Project Kawasaki KLX110 Pitbike: Oil Cooler

Cooler mounts where stock airbox used to be located

Aug. 21, 2008 By Eric Tabb

Project Kawasaki KLX 110

While building up the Project KLX110 pitbike, one of our first concerns was how reliable the engine was going to be. Luckily the Moto HP 150 kit has been well tested so our worries about the reliability of the kit itself were eased. However, with the high cost of parts and labor to put this motor together, we still wanted to make sure we did as much as possible to make the engine last as long as possible. With that in mind our search was on for ideas and products to maximize engine life on our project bike.

Increasing the KLX’s engine size from 110cc’s to 150cc’s brought about a huge increase in power. Unfortunately along with more power comes more heat. Knowing that heat is one of the worst enemies of an engine we wanted to identify ways to keep our engine cool. The stock KLX relies partly on air passing over fins attached to the cylinder and cylinder head and partly on the oil inside the engine to keep it cool. Air-cooled bikes are notorious for loosing power as they get hot so it was in our best interest to find a way to keep things as cool as possible, especially with adults being the primary riders

Oil Cooling

Since the KLX lacks liquid cooling, adding bigger radiators or changing the type of coolant like we might do on a liquid cooled bike was out of the question. That left us to focus on keeping the oil temps down. One common and very effective way many of the professional motocross teams do this is by adding an oil cooler.

Oil coolers work by using a series of tubes in which the engine oil flows through.
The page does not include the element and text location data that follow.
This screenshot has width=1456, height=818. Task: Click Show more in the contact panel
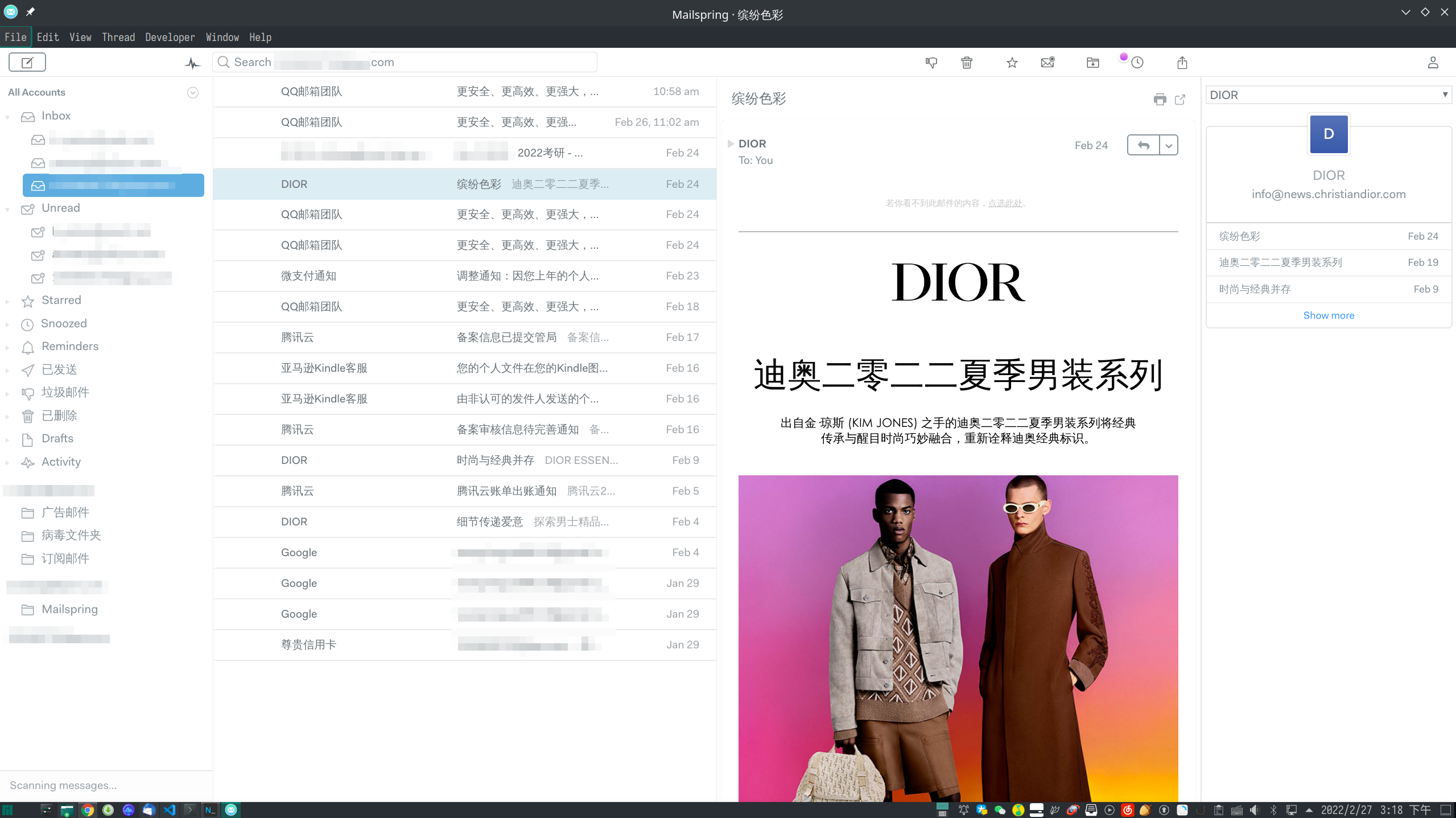point(1329,315)
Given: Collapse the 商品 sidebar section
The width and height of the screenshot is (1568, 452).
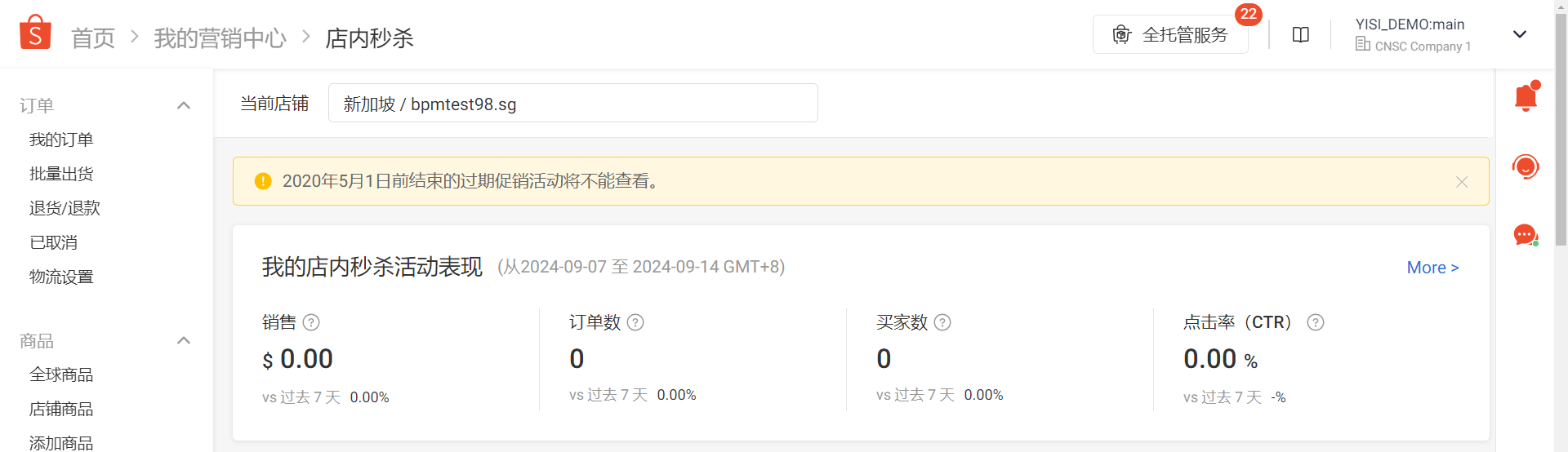Looking at the screenshot, I should (184, 340).
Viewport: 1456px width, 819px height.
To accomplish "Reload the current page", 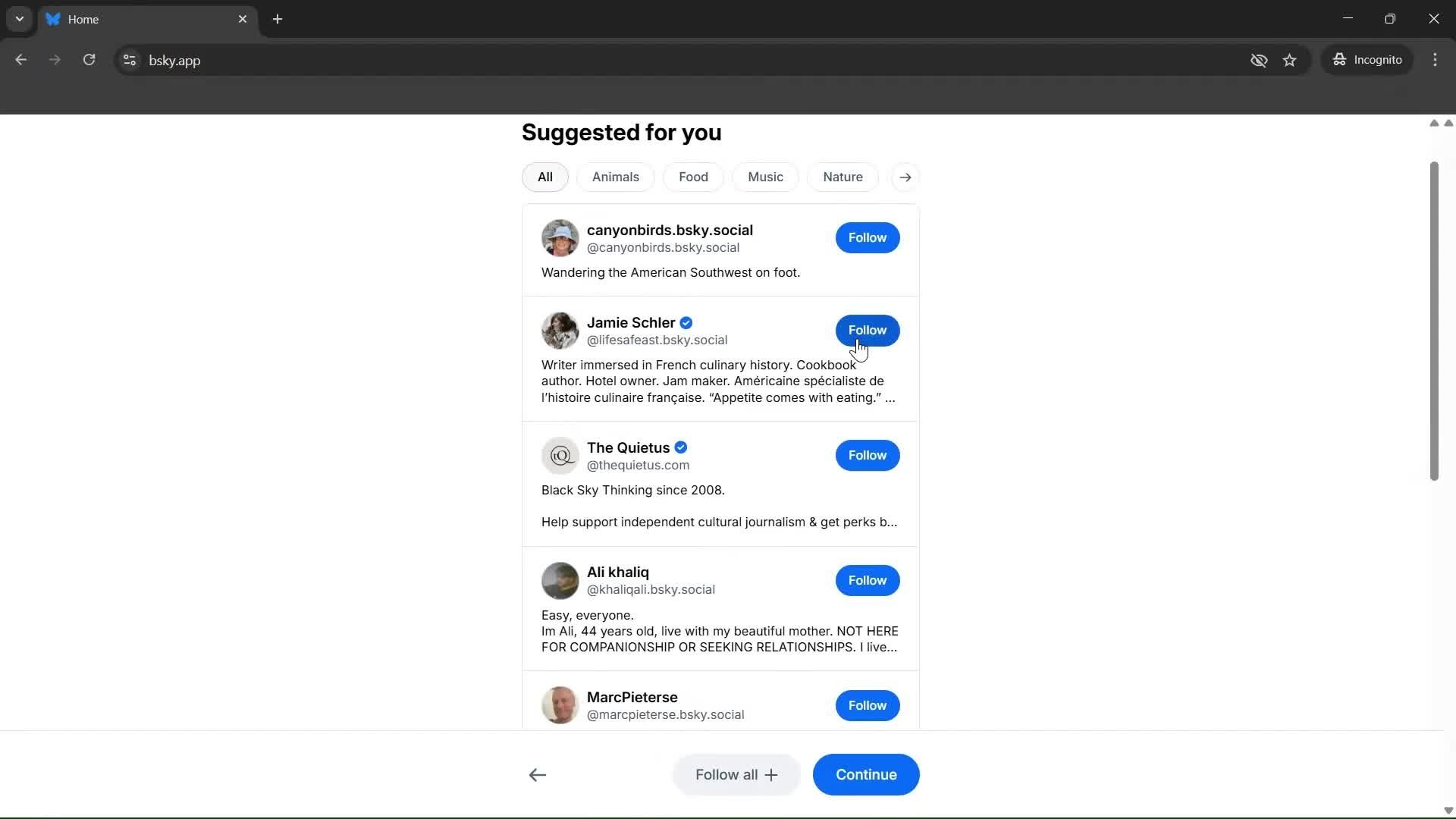I will (89, 60).
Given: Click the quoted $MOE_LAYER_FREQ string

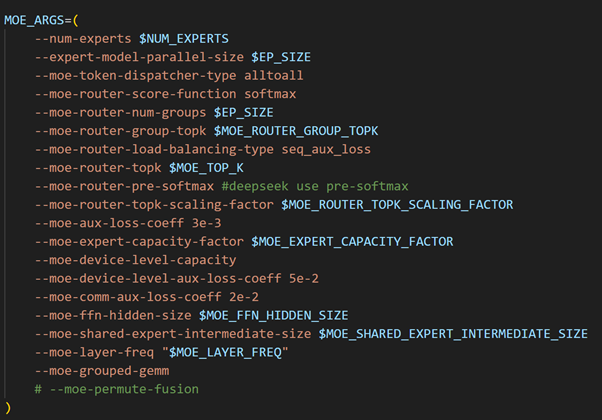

These tubes are mated together and separated by fins which allow air to pass by as the motorcycle moves. As the air flows through the fins and past the tubes full of oil the heat from the circulating engine oil is dissipated into the air. The cooler oil then flows back into the engine where it can then do its job of lubricating and keeping things cool.

When searching for oil coolers for our Kawasaki KLX 110 we found that there were many options that ranged in price, size and how they attached to the bike. We really liked the Moto HP oil cooler kit not only because the oil cooler itself is large but because the kit is specifically designed for the KLX/DRZ110. The kit comes complete with the aluminum oil cooler, braided stainless steel oil lines, K&N oil filter, a billet adapter that replaces the stock oil filter cover and all the mounting hardware required for installation. The cooler mounts where our stock airbox used to be located, behind the left fairing so it is out of the way and somewhat protected like a standard radiator would be.


Installation is fairly straight forward and the instructions provided in the kit are easy to follow. The basic steps are to first drain the engine oil, remove the stock skid plate, oil filter cover and oil filter. Next install the adapter which holds the new oil filter and has the new oil cooler line connections built into it. After the adapter is mounted the oil lines are attached and routed according to the instructions so that the other ends will eventually hook up to the cooler on the left side of the bike. The kit even includes a bracket that holds the oil lines away from other parts on the bike that get hot, like the exhaust.

Once the oil filter adapter and oil lines are installed and routed the oil cooler can be hooked up and mounted. The left shroud needs to be removed since the oil cooler actually bolts into the stock airbox location using a bracket. Before mounting the cooler however the oil lines should be hooked up to the cooler and tightened down and the routing double checked. Finally the bracket and cooler are mounted to the bike and the left shroud re-attached. The bike should be refilled with oil, started and checked for leaks. If there are no leaks the skid plate should be bolted back in place, keeping in mind the skid plate is now critical in protecting the adapter and oil lines under the bike.

In our case everything went together very smoothly and we had no oil leaks. With the oil cooler tucked in behind the left shroud the KLX now looks like it has a factory supplied radiator, very trick! In fact it looks so trick that it often attracts lots of looks by other riders and people at the track. We feel confident we now can ride the 110 hard for long periods without worrying as much about engine temps getting too high.

In fact another added benefit to using the large Moto HP oil cooler is that we gained approximately 150cc of oil volume which will also help in keeping the bike cool.

At $385 retail the Moto HP oil cooler kit may not be the cheapest kit on the market but it is a quality product that has been specifically designed for our bike. We feel the potential increase in the life of the engine and the gained points in the coolness factor are worth the investment.